Fortunately for the Korean judiciary the ability to reclaim their honor is within their power. Although problematic from a constitutional right to work view, instituting a ban on retired judges from practicing before their former colleagues would help reduce the public’s perception of favoritism. Perhaps addressing this issue contractually by requiring prospective judges to sign non-competition agreements as a condition of employment would address any constitutional issues.

Second, the Korean judiciary should focus on selecting judges not from recent graduates but from attorneys with decades of practical experience. These individuals would often be more senior than the attorneys practicing in their court and, therefore, would be less likely to bow to any cultural pressure. Further, after years of successful law practice these individuals should have the financial wherewithal to be immune to any bribes that may be proffered.
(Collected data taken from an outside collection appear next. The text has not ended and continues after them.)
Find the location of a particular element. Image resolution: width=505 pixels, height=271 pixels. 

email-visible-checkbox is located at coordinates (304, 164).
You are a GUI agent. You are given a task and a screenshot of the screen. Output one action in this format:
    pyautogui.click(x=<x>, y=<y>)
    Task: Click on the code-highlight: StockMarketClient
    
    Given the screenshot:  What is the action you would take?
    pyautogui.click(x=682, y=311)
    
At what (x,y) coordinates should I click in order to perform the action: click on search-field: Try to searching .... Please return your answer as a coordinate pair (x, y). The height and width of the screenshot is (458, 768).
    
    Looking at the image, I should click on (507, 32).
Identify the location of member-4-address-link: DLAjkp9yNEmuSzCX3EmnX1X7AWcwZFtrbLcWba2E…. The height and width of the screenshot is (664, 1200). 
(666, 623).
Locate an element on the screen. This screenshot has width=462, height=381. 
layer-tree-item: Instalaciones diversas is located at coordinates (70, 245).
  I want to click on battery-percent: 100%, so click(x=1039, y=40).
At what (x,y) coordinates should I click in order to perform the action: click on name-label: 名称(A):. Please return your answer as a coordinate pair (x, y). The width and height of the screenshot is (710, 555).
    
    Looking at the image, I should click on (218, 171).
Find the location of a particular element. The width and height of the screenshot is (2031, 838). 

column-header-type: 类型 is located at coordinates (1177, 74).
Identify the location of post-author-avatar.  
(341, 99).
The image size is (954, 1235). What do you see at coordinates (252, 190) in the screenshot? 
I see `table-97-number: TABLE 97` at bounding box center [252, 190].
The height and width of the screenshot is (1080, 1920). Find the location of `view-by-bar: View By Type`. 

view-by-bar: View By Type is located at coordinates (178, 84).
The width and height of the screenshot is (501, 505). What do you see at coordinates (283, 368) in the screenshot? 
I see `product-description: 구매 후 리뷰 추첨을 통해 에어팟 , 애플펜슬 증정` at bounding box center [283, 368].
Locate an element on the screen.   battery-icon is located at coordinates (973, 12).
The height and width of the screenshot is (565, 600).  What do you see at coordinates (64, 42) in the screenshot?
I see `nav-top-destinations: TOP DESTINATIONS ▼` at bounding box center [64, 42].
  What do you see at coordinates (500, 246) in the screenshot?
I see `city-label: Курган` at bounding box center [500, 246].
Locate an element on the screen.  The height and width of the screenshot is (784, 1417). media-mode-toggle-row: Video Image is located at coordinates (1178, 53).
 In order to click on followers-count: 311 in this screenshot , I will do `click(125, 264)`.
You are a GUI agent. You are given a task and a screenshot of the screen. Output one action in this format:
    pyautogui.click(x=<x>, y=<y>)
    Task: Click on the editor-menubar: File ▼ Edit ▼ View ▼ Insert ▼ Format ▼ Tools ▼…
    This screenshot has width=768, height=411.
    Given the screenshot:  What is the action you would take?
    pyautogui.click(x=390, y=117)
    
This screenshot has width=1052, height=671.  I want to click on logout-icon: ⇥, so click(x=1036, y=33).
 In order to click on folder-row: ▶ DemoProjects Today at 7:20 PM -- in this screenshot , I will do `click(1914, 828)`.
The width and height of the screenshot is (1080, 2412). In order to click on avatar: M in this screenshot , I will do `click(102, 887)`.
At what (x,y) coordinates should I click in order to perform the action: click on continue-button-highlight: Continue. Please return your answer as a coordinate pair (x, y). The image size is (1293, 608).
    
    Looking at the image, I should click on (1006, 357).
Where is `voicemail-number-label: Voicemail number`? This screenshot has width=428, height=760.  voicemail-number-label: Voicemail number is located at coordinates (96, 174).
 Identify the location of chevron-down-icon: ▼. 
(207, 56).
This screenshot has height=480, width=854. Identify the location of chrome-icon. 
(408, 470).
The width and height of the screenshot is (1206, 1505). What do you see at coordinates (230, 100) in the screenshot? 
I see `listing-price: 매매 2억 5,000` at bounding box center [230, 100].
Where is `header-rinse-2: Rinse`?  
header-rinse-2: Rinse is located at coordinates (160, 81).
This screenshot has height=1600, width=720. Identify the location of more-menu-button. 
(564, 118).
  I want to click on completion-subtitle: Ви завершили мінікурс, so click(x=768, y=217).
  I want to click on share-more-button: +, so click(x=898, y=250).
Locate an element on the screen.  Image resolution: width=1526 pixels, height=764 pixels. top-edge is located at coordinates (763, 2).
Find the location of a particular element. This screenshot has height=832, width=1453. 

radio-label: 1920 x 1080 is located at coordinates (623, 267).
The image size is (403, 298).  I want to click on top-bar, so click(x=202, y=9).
And finally, due to age, these judges would be unlikely to return to private practice after their judgeship, thus effectively ending the public’s perception of Jeon-Kwan-Ye-Woo.

Finally, and perhaps most important for Korea’s international reputation, the Korean judiciary should select individuals from within their own ranks who have demonstrated an ability for multicultural sensitivity. These judges would be assigned to handle any cases involving foreigners or Koreans of mixed ethnicity and they should be trained to understand and cope with the difficulties and misunderstandings that often arise in multicultural situations.

Enacting these changes would be a positive step towards reclaiming the honor that once enshrined the judicial profession. Ignoring these problems will merely solidify the international and domestic perception of corruption and dishonor in the Korean judiciary.

By Daniel Fiedler

Daniel Fiedler is a professor of law at Wonkwang University. He also holds an honorary position as the lawyer representative for international marriages in Namwon. ― Ed.